Different deactivation behaviors of the prototype Co/γ-Al₂O₃ (CoAl) and Co/SiO₂ (CoSi) catalysts under an excess CO₂ environment were investigated in terms of the surface oxidation and aggregation of cobalt crystallites for the Fischer–Tropsch synthesis (FTS) reaction. The presence of excess CO₂ in the syngas feed largely altered the catalytic activity and product distribution, especially on the CoAl catalyst. A relatively faster deactivation and lower C₅₊ selectivity under an excess CO₂ environment were observed on CoAl compared with the CoSi, which also were fairly stable under the same reaction conditions. From measurements of the reduction–oxidation behaviors of the cobalt crystallites, it could be seen that CO₂ molecules acted as a mild oxidant by partially oxidizing the exposed metallic cobalt surfaces.
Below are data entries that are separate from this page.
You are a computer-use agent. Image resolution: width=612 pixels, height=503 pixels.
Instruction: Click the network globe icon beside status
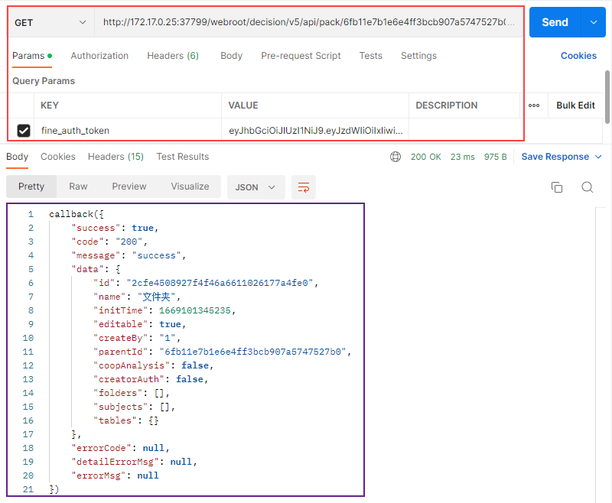click(x=396, y=157)
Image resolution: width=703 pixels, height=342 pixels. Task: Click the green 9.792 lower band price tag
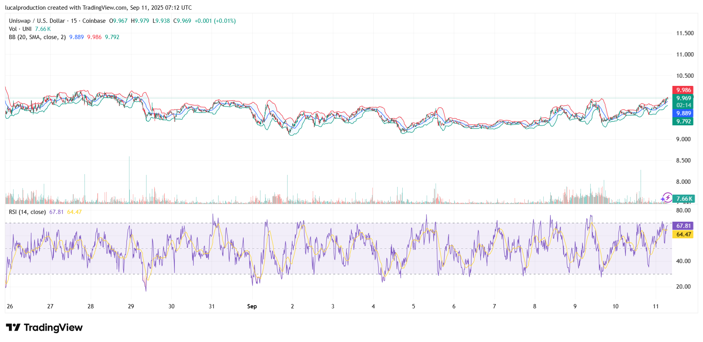click(x=683, y=121)
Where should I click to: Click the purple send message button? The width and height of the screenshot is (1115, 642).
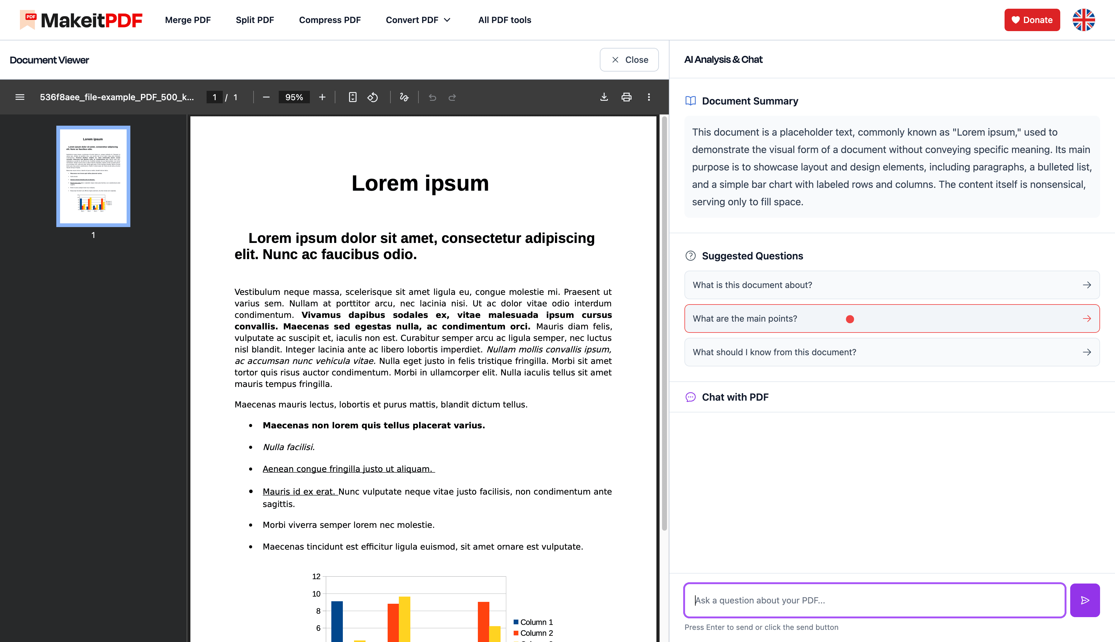point(1085,600)
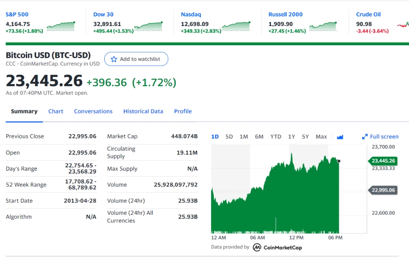Switch to the Chart tab
The image size is (409, 260).
(x=56, y=111)
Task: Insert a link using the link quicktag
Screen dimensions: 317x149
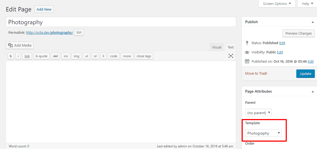Action: point(27,56)
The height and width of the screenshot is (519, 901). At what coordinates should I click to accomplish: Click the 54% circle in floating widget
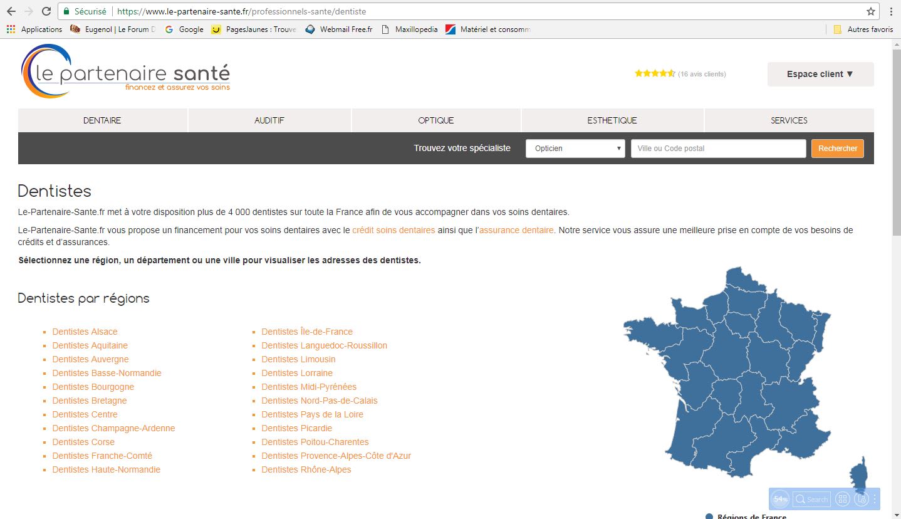point(780,499)
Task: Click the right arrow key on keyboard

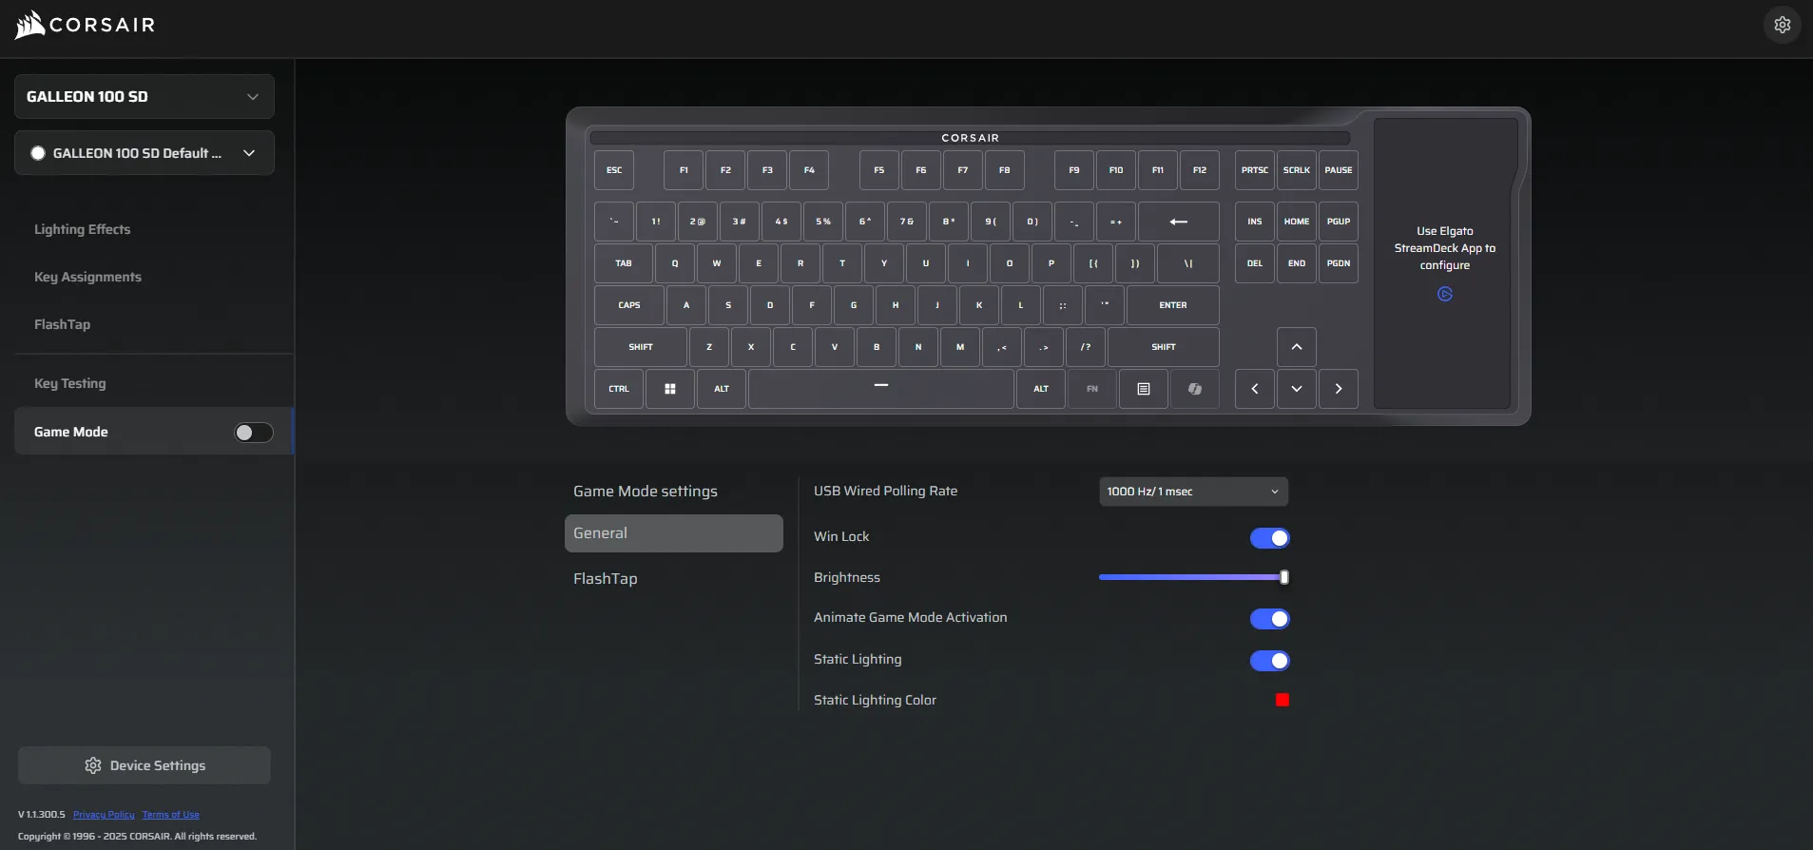Action: pyautogui.click(x=1339, y=389)
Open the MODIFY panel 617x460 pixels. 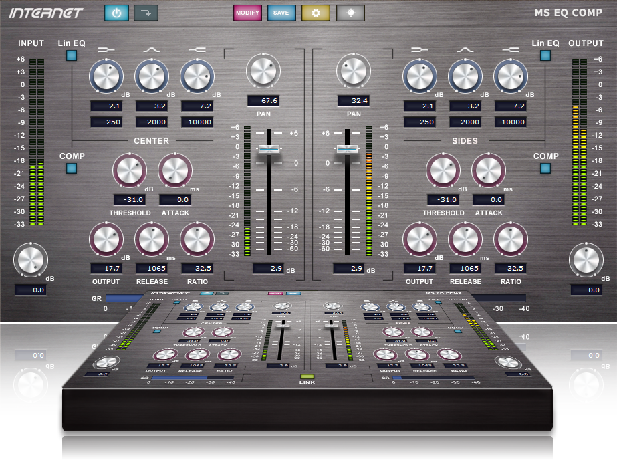[x=247, y=13]
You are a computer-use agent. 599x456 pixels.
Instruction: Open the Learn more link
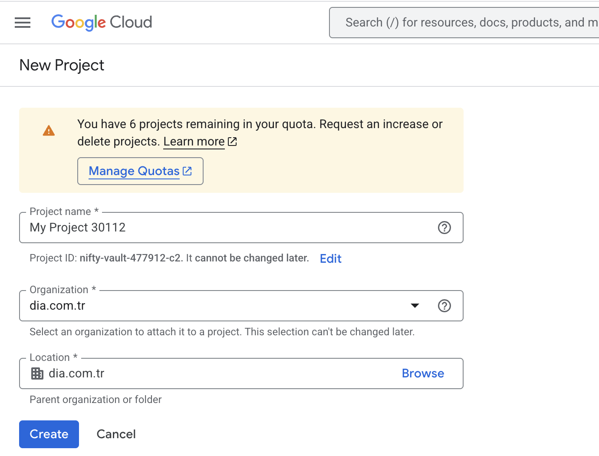[x=194, y=142]

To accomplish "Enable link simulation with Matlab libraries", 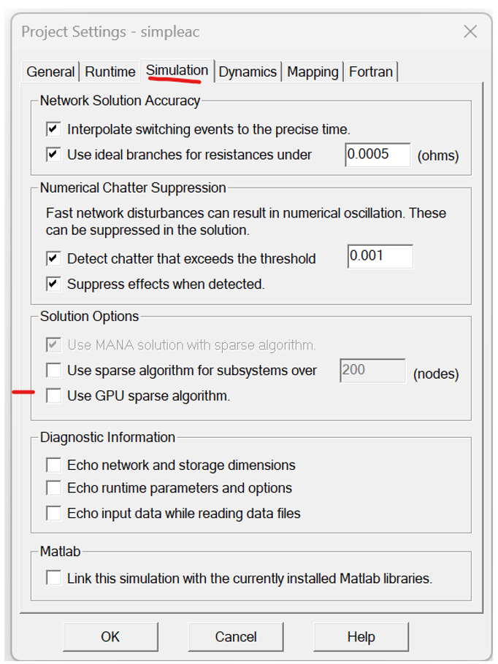I will pyautogui.click(x=53, y=578).
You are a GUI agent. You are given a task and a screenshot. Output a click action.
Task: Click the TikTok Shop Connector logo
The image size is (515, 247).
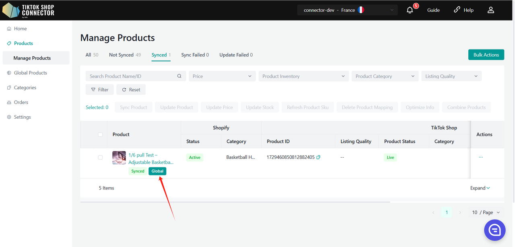[x=28, y=10]
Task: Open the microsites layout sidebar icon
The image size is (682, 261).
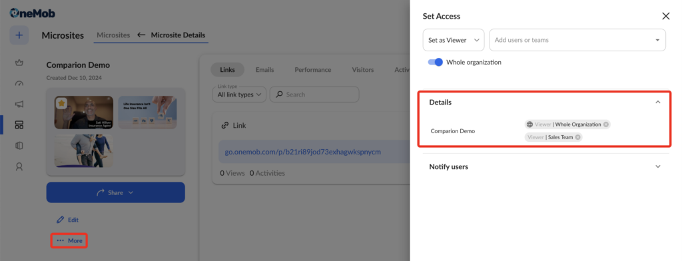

The dramatic decrease in CO conversion and an increase in CH₄ selectivity under the CO₂ environment over CoAl were mainly attributed to the irreducible oxidation of the metallic cobalt surfaces through strong interactions with the Al₂O₃ support. Meanwhile, the marginal deactivation rate and lower changes of selectivity on CoSi were mainly attributed to the reversible oxidation–reduction property of the metallic cobalt crystallites by forming larger cobalt crystallites with relatively weak interactions with the SiO₂ support. An excess exposure to the mild oxidant of CO₂ on the FTS catalysts generally decreased the catalytic activity irreversibly by forming strongly interacted large cobalt crystallites, which was more predominantly seen on the acidic Co/Al₂O₃ than on the Co/SiO₂ catalyst. The easy reversibility of the oxidation–reduction of the surface metallic cobalt crystallites on SiO₂ even in the presence of excess CO₂ could prevent catalyst deactivation during the FTS reaction.